Objective: Although glucagon-like peptide 1 (GLP-1) is known to regulate feeding, the central mechanisms contributing to this function remain enigmatic. Here, we aim to test the role of neurons expressing GLP-1 receptors (GLP-1R) in the dorsolateral septum (dLS; dLS GLP-1R ) and their downstream projections on food intake and determine the relationship with feeding regulation.
Methods: Using chemogenetic manipulations, we assessed how activation or inhibition of dLS GLP-1R neurons affected food intake in Glp1r-ires-Cre mice. Then, we used channelrhodopsin-assisted circuit mapping, chemogenetics, and electrophysiological recordings to identify and assess the role of the pathway from dLS GLP-1R neurons to the lateral hypothalamic area (LHA) in regulating food intake.
Results: Chemogenetic inhibition of dLS GLP-1R neurons increases food intake. LHA is a major downstream target of dLS GLP-1R neurons. The dLS GLP-1R →LHA projections are GABAergic, and chemogenetic inhibition of this pathway also promotes food intake. While chemogenetic activation of dLS GLP-1R →LHA projections modestly decreases food intake, optogenetic stimulation of the dLS GLP-1R →LHA projection terminals in the LHA rapidly suppressed feeding behavior. Finally, we demonstrate that the GLP-1R agonist, Exendin 4 enhances dLS GLP-1R →LHA GABA release.
Conclusions: Together, these results demonstrate that dLS-GLP-1R neurons and the inhibitory pathway to LHA can regulate feeding behavior, which might serve as a potential therapeutic target for the treatment of eating disorders or obesity.

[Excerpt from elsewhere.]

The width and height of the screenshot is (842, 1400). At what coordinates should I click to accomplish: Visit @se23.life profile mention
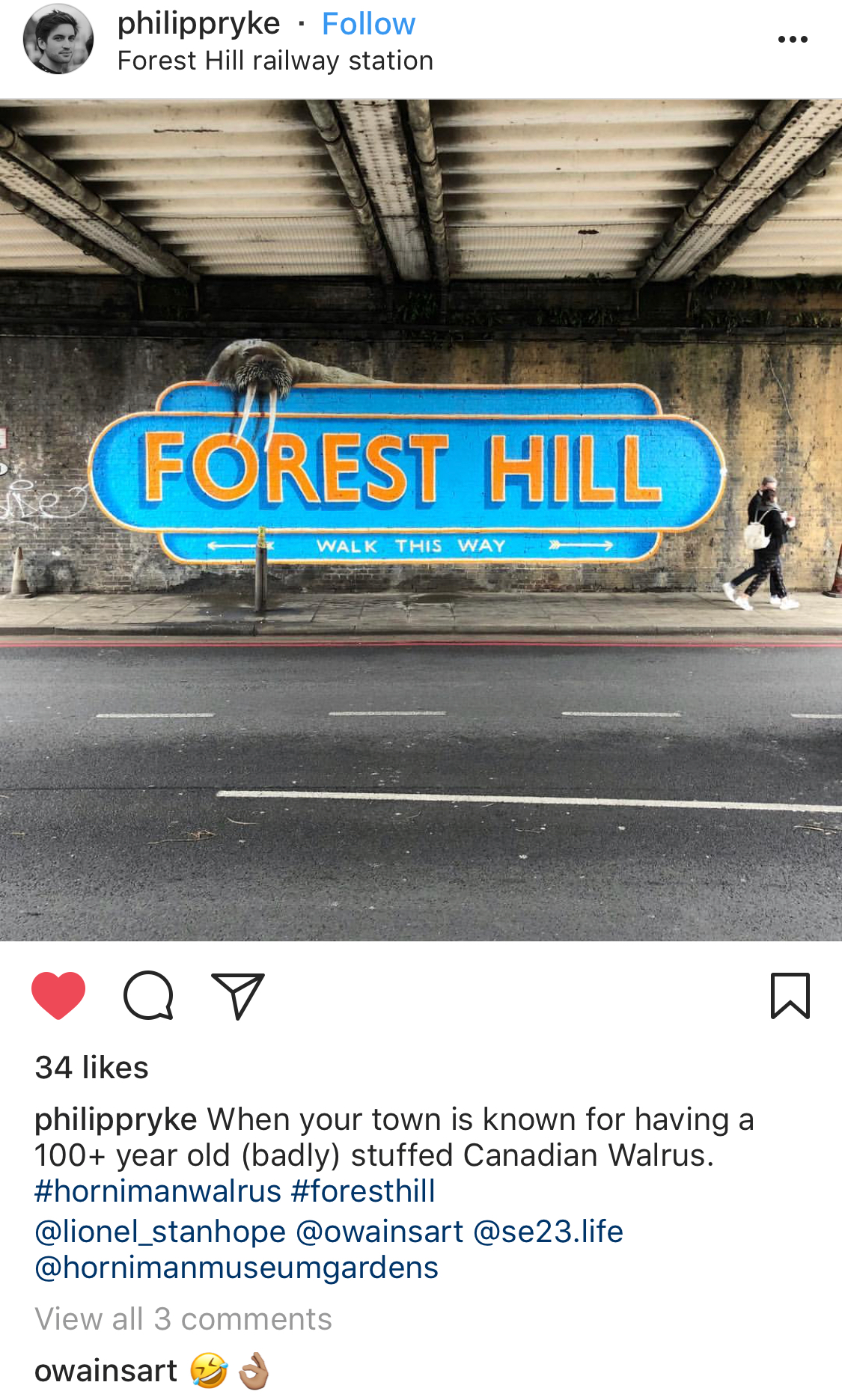(549, 1232)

Highlights: Chemogenetic inhibition of dLS GLP-1R neurons boosts food intake in mice dLS GLP-1R neuron activation does not alter feeding, likely by collateral inhibition dLS GLP-1R neurons project to LHA and release GABA Activation of dLS GLP-1R →LHA axonal terminals suppresses food intake GLP-1R agonism enhances dLS GLP-1R →LHA GABA release via a presynaptic mechanism.